High tumor mutational burden (TMB) is a predictive biomarker for the responsiveness of cancer to immune checkpoint inhibitor therapy that indicates whether immune cells can sufficiently recognize cancer cells as non-self. However, about 30% of all cancers from The Cancer Genome Atlas are classified as immune-desert tumors lacking T cell infiltration despite high TMB. Since the underlying mechanism of these immune-desert tumors has yet to be unraveled, there is a pressing need to transform such immune-desert tumors into immune-inflamed tumors and thereby enhance their responsiveness to anti-PD1 therapy. Here, we present a systems framework for identifying immuno-oncotargets, based on analysis of gene regulatory networks, and validating the effect of these targets in transforming immune-desert into immune-inflamed tumors. In particular, we identify DEAD-box helicases 54 (DDX54) as a master regulator of immune escape in immune-desert lung cancer with high TMB, and show that knockdown of DDX54 can increase immune cell infiltration and lead to improved sensitivity to anti-PD1 therapy. After euthanizing the LLC1 xenograft mouse model, single cells were obtained from the mouse cancer tissues.

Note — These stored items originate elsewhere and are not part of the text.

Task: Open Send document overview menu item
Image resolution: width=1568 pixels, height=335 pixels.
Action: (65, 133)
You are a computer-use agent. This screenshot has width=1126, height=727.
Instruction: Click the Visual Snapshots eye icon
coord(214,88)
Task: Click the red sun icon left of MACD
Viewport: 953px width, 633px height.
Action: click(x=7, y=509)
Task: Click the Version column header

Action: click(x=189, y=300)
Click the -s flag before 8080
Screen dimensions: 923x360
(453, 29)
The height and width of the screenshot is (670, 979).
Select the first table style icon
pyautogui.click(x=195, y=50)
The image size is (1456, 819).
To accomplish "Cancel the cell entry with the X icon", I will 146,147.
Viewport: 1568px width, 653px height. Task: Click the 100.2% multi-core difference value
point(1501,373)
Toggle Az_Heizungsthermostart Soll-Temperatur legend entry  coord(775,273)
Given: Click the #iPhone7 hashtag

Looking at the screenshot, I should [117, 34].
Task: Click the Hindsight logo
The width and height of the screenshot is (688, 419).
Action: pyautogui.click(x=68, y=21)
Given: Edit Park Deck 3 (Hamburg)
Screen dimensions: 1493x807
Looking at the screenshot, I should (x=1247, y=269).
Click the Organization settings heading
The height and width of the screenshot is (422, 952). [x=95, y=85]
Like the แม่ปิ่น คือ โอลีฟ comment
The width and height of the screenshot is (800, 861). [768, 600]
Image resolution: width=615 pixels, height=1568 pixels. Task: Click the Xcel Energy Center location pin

From this population, CD45-positive immune cells were separated using Aria Fusion (Becton Dickinson) flow cytometry. A library for single-cell RNA sequencing was constructed using the 10x Genomics 5' single cell RNA-seq kit. This library was then sequenced using next-generation sequencing (NGS) on the Illumina HiSeq 2500 platform. Raw reads were mapped to the Mus musculus mm10 reference genome utilizing the CellRanger pipeline (20) v6.1.0 from 10X genomics.